El alcalde y candidato del PP a la Alcaldía de Estepona, José María García Urbano, ha anunciado hoy que su objetivo en materia fiscal es terminar de pagar la totalidad la deuda heredada de 300 millones en 2023 y una bajada a la mitad del Impuesto de Bienes Inmuebles (IBI).

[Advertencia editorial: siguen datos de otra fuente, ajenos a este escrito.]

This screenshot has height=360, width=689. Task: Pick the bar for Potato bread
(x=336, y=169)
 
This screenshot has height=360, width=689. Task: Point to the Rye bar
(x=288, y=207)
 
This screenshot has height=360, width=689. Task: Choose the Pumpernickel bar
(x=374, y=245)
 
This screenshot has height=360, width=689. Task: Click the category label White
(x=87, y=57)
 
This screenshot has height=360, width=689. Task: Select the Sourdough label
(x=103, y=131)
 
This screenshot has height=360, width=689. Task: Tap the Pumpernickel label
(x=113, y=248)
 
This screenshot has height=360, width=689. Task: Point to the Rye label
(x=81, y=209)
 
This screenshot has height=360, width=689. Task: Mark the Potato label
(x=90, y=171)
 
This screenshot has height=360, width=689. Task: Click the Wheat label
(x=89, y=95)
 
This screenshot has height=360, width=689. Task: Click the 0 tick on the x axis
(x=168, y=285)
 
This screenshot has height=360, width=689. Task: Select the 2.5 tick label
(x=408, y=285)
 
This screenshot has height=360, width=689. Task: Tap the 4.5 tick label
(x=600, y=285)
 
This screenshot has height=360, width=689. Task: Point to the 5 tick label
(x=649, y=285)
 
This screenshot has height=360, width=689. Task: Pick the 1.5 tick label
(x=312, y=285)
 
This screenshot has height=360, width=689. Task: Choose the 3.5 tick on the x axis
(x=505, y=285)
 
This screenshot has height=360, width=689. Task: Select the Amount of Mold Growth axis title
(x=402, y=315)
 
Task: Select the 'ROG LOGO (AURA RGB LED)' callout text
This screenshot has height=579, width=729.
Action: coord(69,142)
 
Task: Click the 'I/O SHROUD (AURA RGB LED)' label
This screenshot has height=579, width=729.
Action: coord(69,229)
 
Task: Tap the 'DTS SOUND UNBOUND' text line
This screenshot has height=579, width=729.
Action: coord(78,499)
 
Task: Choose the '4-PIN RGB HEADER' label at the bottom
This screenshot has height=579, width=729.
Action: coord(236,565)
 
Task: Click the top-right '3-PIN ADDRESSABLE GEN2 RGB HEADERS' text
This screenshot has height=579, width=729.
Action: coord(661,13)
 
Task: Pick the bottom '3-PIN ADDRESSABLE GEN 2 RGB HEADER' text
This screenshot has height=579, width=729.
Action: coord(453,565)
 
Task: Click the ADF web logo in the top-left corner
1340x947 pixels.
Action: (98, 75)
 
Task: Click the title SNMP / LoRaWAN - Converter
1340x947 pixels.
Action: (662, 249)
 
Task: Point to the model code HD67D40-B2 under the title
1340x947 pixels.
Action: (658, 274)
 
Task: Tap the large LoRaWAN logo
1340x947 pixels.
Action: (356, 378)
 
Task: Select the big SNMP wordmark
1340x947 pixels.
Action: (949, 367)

En la actualidad, la deuda municipal se sitúa en 120 millones «y si continúa el PP al frente del Ayuntamiento, a finales de este ejercicio, se habrá reducido a 100 millones de euros, y en 2023 estará pagada en su totalidad», ha asegurado el candidato. De esta forma, ha anunciado que en ese momento, el equipo de gobierno del PP llevará a cabo una rebaja del 50 por ciento en el IBI.

Ha insistido en que su equipo de gobierno ha abonado más de 180 millones de euros de la deuda heredada de 300 millones «que dejó el PSOE en junio de 2011», lo que supone una reducción de más del 60 por ciento.

«Por la mala gestión e irresponsabilidad de los anteriores gobiernos, cada semana se paga una media de 500.000 euros de esta deuda heredada; una importante cantidad económica que se podría destinar a invertir en la ciudad si no existiera este lastre heredado de los anteriores gestores municipales que, de nuevo, pretenden volver a gobernar la ciudad», ha manifestado García Urbano.

También ha recordado que el gobierno local del PP ha logrado en estos ocho años de gestión que el Ayuntamiento tenga todas las magnitudes económicas en positivo;«pasando de la ruina y la quiebra en la que los socialistas dejaron el Ayuntamiento en 2011 a la estabilidad, bajada de impuestos, recuperación e inversión pública».

Por otra parte ha añadido que el equipo de gobierno no ha generado deuda y ha pagado todos los servicios y obras contratadas; al tiempo que ya ha saldado en su totalidad la deuda heredada con la Junta de Andalucía «por el uso indebido o no justificado de subvenciones concedidas por la Administración andaluza al anterior gobierno del PSOE» (6 millones de euros); la deuda heredada con la Agencia Tributaria (18 millones de euros); la deuda heredada con la concesionaria del servicio de aguas (8 millones de euros) y ha abonado más de la mitad de los 66 millones de euros del Plan de Pago a Proveedores suscrito en 2012, «derivado en su totalidad de las facturas impagadas por los socialistas entre 2009-2011» ha puntualizado.